By Datuk Dr M Jegathesan Clinical Consultant (Microbiology)
Amongst the disciplines available in a clinical pathology laboratory, microbiology appears to be the least used and sought after by practicing clinicians. An exception perhaps is the serological tests for diseases such as HIV and hepatitis, which by virtue of automation have now entered the realms of biochemical methodology. Even under these circumstances there are issues of interpretation and results that may not be always easy to manage.
There are a number of reasons why microbiology is not used as extensively as it should be:
- The expected outputs are not as exact or precise as in biochemistry as we are dealing with living things and on many occasions the causative agents are difficult to isolate.
- Even if organisms are isolated in culture one is not always able to ascribe a pathogenic role as the organisms could merely be commensals or contaminants.
- Being living organisms, microorganisms take time to grow and identify and are also affected by extraneous factors such as antibiotic therapy and even natural anti bacterial substances in the patient's body fluids.

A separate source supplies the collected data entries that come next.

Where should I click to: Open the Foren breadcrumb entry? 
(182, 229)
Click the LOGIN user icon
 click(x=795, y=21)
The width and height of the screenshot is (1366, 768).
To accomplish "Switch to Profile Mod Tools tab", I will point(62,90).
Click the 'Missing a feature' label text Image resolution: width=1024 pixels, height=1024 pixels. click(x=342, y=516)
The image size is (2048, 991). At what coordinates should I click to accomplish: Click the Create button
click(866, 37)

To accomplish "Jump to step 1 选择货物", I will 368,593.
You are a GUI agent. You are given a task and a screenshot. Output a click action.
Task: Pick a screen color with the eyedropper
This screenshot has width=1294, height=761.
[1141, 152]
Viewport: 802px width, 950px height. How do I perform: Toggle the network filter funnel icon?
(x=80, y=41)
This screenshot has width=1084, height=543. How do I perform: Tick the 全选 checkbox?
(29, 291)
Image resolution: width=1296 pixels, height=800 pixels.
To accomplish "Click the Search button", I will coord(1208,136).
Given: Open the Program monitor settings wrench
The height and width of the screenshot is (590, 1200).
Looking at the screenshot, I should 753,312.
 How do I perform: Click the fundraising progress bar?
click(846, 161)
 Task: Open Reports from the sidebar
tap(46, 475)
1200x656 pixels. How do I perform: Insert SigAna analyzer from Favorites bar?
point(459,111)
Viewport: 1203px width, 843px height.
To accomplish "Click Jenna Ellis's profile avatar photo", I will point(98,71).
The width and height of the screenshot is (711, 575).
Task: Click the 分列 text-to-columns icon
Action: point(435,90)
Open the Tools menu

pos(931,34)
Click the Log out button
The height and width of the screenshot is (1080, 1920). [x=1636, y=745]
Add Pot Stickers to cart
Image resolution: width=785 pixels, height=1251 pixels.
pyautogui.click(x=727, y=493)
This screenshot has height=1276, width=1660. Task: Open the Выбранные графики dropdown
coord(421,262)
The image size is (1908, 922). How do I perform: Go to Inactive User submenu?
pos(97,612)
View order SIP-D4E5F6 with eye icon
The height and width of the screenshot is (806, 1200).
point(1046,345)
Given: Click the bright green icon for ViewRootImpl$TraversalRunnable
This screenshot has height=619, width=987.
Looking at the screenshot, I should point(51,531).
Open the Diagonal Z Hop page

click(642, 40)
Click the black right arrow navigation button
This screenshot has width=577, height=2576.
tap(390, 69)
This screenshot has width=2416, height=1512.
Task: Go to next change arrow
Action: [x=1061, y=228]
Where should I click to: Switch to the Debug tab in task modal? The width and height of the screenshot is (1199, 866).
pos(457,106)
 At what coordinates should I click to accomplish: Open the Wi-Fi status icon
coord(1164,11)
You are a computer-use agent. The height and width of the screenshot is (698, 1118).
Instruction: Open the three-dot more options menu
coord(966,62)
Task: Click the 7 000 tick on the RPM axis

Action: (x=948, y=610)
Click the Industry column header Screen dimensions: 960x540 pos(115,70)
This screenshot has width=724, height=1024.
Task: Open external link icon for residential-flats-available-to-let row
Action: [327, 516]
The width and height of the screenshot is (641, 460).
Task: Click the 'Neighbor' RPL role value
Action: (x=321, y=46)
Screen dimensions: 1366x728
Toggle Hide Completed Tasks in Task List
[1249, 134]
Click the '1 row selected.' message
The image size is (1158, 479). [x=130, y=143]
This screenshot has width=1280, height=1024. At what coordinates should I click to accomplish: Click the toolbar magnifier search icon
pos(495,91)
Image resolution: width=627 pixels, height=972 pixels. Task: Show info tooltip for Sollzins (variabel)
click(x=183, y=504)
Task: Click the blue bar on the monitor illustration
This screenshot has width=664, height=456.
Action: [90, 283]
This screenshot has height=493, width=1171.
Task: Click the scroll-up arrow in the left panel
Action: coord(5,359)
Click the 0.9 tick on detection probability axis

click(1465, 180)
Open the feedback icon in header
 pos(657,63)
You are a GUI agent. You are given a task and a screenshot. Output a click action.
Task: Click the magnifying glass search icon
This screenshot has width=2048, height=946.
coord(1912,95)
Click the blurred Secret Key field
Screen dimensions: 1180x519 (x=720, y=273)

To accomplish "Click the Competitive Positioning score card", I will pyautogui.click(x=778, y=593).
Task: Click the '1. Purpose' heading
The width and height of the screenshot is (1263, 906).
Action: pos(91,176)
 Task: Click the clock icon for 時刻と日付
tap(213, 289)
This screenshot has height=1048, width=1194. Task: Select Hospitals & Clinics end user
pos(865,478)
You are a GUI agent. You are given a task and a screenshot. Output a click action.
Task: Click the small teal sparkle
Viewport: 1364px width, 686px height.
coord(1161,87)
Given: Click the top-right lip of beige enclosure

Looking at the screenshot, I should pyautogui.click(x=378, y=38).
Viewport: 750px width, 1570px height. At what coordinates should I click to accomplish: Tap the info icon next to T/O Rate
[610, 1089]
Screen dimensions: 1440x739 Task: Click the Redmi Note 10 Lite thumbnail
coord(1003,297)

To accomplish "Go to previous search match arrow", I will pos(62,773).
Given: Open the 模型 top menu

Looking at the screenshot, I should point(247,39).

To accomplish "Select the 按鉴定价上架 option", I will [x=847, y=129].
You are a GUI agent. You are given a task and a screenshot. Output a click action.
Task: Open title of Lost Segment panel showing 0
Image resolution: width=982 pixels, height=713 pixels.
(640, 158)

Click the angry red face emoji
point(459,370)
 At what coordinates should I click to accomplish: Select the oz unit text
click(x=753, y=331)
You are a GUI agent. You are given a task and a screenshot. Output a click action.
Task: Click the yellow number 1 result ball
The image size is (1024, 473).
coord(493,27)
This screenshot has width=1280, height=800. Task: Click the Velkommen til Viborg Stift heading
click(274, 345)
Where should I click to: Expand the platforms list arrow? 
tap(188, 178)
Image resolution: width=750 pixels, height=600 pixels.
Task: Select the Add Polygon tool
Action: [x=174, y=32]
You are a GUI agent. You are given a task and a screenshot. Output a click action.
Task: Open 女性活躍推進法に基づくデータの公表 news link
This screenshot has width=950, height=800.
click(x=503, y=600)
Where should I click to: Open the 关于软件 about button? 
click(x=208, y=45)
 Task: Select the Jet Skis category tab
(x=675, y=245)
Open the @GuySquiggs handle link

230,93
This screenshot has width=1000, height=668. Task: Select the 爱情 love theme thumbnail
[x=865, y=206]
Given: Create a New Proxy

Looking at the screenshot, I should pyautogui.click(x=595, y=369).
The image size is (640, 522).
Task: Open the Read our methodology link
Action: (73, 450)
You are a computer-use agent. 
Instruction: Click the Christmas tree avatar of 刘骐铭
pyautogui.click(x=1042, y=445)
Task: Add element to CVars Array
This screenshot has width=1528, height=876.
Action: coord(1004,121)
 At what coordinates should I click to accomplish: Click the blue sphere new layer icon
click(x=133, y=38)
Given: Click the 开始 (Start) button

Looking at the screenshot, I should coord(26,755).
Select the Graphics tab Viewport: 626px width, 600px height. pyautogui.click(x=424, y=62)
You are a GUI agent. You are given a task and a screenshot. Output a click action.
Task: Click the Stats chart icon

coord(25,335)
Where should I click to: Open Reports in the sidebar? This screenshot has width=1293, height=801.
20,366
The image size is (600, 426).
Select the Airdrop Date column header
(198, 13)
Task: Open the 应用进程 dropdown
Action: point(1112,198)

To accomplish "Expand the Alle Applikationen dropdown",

To offset some of the above shortcomings, rapid methods have been suggested as a possible alternative, but rapid methods themselves have their own constraints. For instance, in general a positive result while indicating evidence of the presence of the organism will not clarify whether the organism identified is still viable and alive. Furthermore rapid methods do not deliver a live culture on which further characterising work including antibiotic sensitivity testing can be done. Whilst all these constraints may not be solved immediately or with ease a number of things can be done to minimize some of them and improve the outputs from a microbiology laboratory.
- Improving the quality (viability) and representativeness (reflective of the lesion) of the sample submitted to the laboratory. The enhanced value of a stool sample vs rectal swab in the isolation of gastrointestinal pathogens is a case in point for the former and the demonstration of cellular elements as an indicator of the integrity of sputum for the latter.
- Improving the quality of transport of the specimen (including where indicated refrigeration) to ensure that it retains its viability. The use of appropriate transport media may facilitate this.
- The incorporation of methods in routine work up to enhance viability or representativeness e.g. the use of urine dip sticks instead of 'mid stream' urine as a method to overcome overgrowth of bacteria due to prolonged delay in processing.
- Ensuring that specimens for bacteriology are taken before any antibiotic is administered to the patient
- On receipt of the specimen in the laboratory not omitting to do the simple microscopy, both unstained and stained, where indicated before processing specimens. Such examination would give valuable clues as to likely presence as well as type of bacteria, and the most appropriate media to use under the circumstances. Examinations of unstained specimens will enable motility of organism present to be observed which on occasion can be pathognomonic.
Not withstanding the shortfalls, the importance and impact of proper microbiology on both the suffering individual for whom the appropriate antibiotic can be prescribed as well as the community at large cannot be overemphasised. In empirical therapy, where treatment is given without the benefit of microbiological testing the decision should be made on the basis of an intimate knowledge of the prevailing epidemiology, an insight of which can only be obtained through accumulation of laboratory based evidence involving both causative agents and their antibiotic sensitivity patterns in particular settings.
In the outbreak situation the ability to rapidly identify the causative agent will make a significant difference to the control measures to be implemented based on the predicted behavior of the implicated pathogen, the best treatment for it and the most likely method for its eradication. The expertise of the microbiology laboratory to utilize a series of epidemiological markers (antibiograms, serotyping, biotyping, phagetyping, genotyping and molecular typing) will further complement the control personnel's efforts in tracing sources of the outbreak and hence facilitate its eradication.
While traditional microbiological methods of culture and identification will continue for a while as the mainstay of laboratory support in the diagnosis, treatment and control of infectious diseases, the role of the more modern rapid techniques including molecular biological methods as well as the increased use of automation has potential to grow in anticipation of its improved efficacy, reliability, user friendliness and reduced cost.